Cluster Failover Is A Separate Issue
Kubernetes makes it easier to provide application failover, but you also need to implement cluster failover.
Kubernetes has a master node that directly manages the cluster and contains its configuration, metadata, and statuses of Kubernetes objects. A failover cluster includes three controller nodes, separate from the group itself and duplicated. Each node is a different server or virtual machine; business applications cannot use them. They need to be separately connected and serviced or paid rent in the cloud.
This creates a challenge for small businesses: previously, all applications required only two servers, and with Kubernetes, three additional servers are needed just for fault tolerance.

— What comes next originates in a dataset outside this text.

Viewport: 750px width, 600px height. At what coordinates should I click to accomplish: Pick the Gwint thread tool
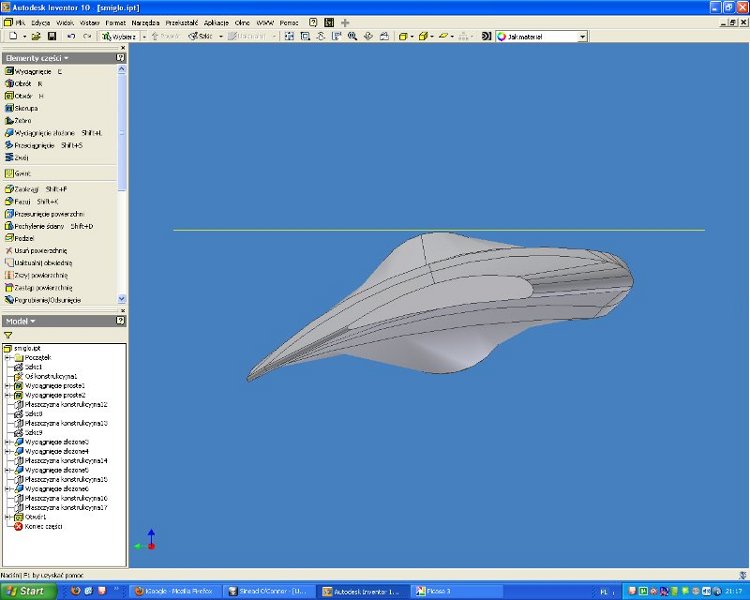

Also, in the Kubernetes cluster, there is a great feature – a built-in self-healing mechanism. If one of the nodes fails, then all processes previously running on this node are automatically restarted on other cluster nodes. But for this to happen, the remaining nodes need a resource reserve. And it cannot be occupied with anything. Otherwise, the applications will not be able to move in case of problems.
The reserve depends on how many failed nodes are likely in your case:
- If you have one rack with servers in one data centre, then at the same time, most likely, at most one node on one server will fail, for example, due to OS errors. So, it would help if you had a reserve for one node. Of course, the rack may break, but redundancy is already needed here, not using Kubernetes.
- If you have several racks with servers, then there is a possibility of losing one frame, for example, due to problems with the switch, when all the servers in it become unavailable. This means that you need a reserve in the number of servers in one rack.
- If you have several data centres, you need to keep a reserve the size of another data centre so that applications work in case of failure.
In simple terms, it looks like this: when there are ten nodes in a cluster, and you want to survive the loss of one node without problems, you need a 10 per cent reservation of resources. If applications should work even with the loss of 50% of the cluster, all nodes need a margin of 50%.
For this reason, Self-Hosted Kubernetes, in most cases, can only be successfully launched by large companies where it is possible to allocate employees to maintain the cluster, and there is no need to save resources.
In addition, the self-deployment of a cluster is not a quick matter. If you need to launch a cluster in a short time for a project or test environment, then this will not work on Self-Hosted: deployment will take several hours or even weeks. This is worth being prepared for. For comparison: in the cloud, you can launch a KaaS cluster in 10 minutes, and you can immediately use it, but this is because the provider’s specialists have already worked on the infrastructure part.